For each scene of depravity, loss, and grief the disciples saw, there was redemption, healing, and blessing in equal measure. In Galilee, they arrived to a crowd of thousands with no more fish and bread than would feed half their own rank. Yet they left that shore knowing that each person could have eaten no more. They were powerless as Jairus wept over the loss of his daughter. But later that same day, they watched as he clapped and laughed and danced with her, alive again. Like us, they became so focused with what was front and center that they forgot that miracles continued to occur around them.

But this, still, is not the whole story, is it? The 5,000 fed soon grew hungry. Both Jairus and his daughter one day died. The things that were once mended will soon become worn, tattered. Life is a continuum of both growth and decay. Entropy is still a law of the universe. No matter how much effort we can collectively muster, the problems we bear witness to are not going away completely. The poor will always be with us. This is not a war we can win. And there, right there, lies our freedom. We are not meant to be perfect. We are not meant to overcome our weakness, our sufferings, our grief; we are meant to live within them, in spite of them. We must continue to fight, to build castles in the sand knowing that the tide is soon coming. Because the kingdom we seek is one of paradox; in it, abundance resides in each scarce and limited thing.

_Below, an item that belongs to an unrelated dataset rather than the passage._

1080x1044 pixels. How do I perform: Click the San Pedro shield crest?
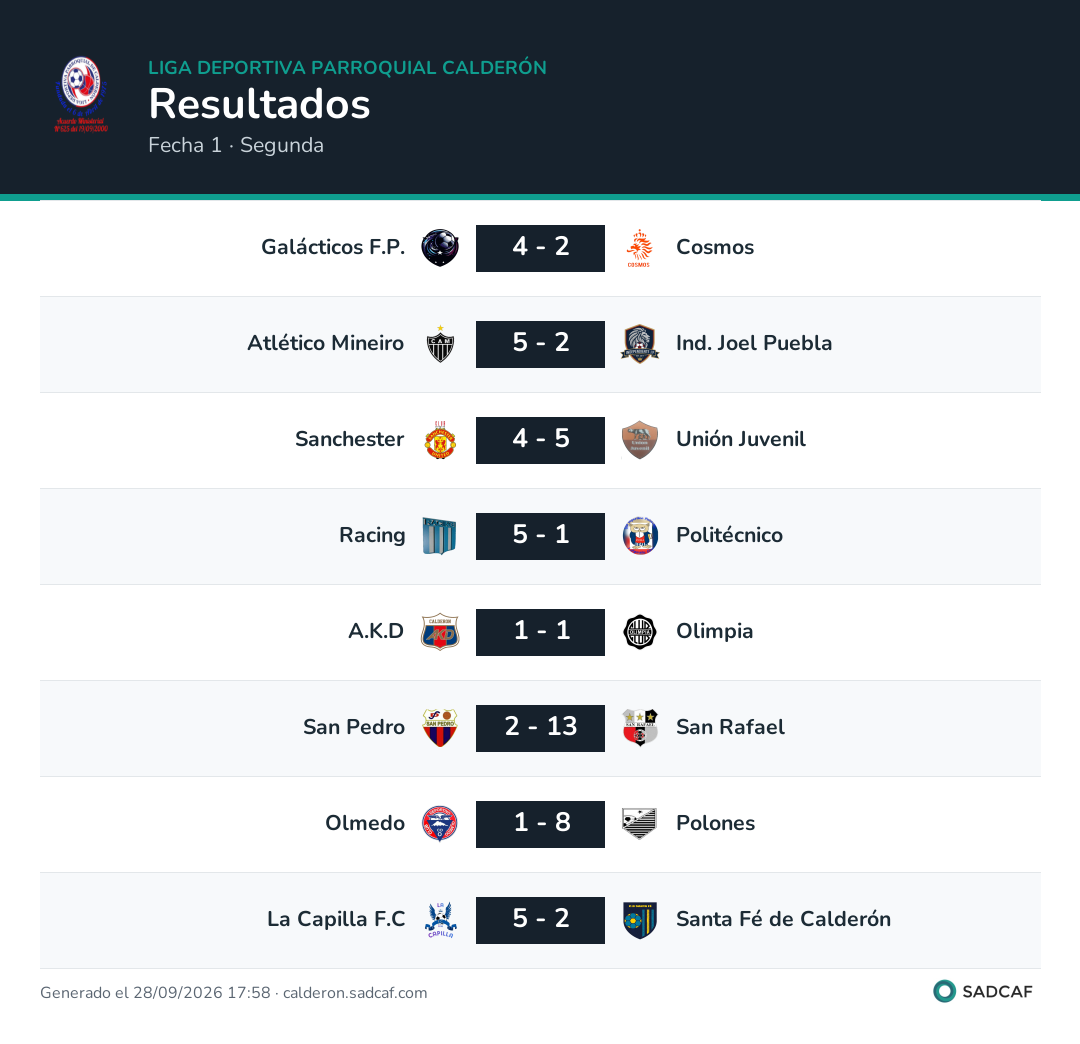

In her experimentally interactive memoir, Amy Krouse Rosenthal presents the following multiple choice question:

In the alley, there is a bright pink flower poking out through the asphalt.

1. It looks like futility
2. It looks like hope.

For me, the answer is 3. All of the above. In this world where we can know anything, it can feel abundantly clear that we are like that pink flower, biding our time until we are trampled underfoot or scorched by an unforgiving sun. It can feel ridiculous to believe that redemption is coming. But that does not mean it is not worth believing.

The poet John Keats was a man to whom nothing good seemed to happen. Both his father and mother died before he turned 15, and his brother later died of tuberculosis under his care. His inheritance was largely withheld and mismanaged, such that he spent most of his life in poverty. Keats himself died of tuberculosis, his “family disease,” at 25. By then, he had given up a career in medicine to pursue poetry. Keats’ writings were in publication for just four years when he died, and it is estimated that he had sold just 200 copies of any of his works at that time. He was convinced he had left no impact on the world, that he was a complete and utter failure. Yet, he writes this in Book 1 of his poem “Endymion”:

Therefore, on every morrow, are we wreathing
A flowery band to bind us to the earth,
Spite of despondence, of the inhuman dearth
Of noble natures, of the gloomy days,
Of all the unhealthy and o’er-darkened ways
Made for our searching: yes, in spite of all,
Some shape of beauty moves away the pall
From our dark spirits.

Keats knew that the work does not save us from suffering. And yet, his encouragement is to continue doing it: to continue binding ourselves through sacrifice to the earth that cuts, robs, and kills. The scarcity of life does not disappear. But our hope, our redemption, is that some shape of beauty continues to press through. Somehow, miraculously, that can be enough.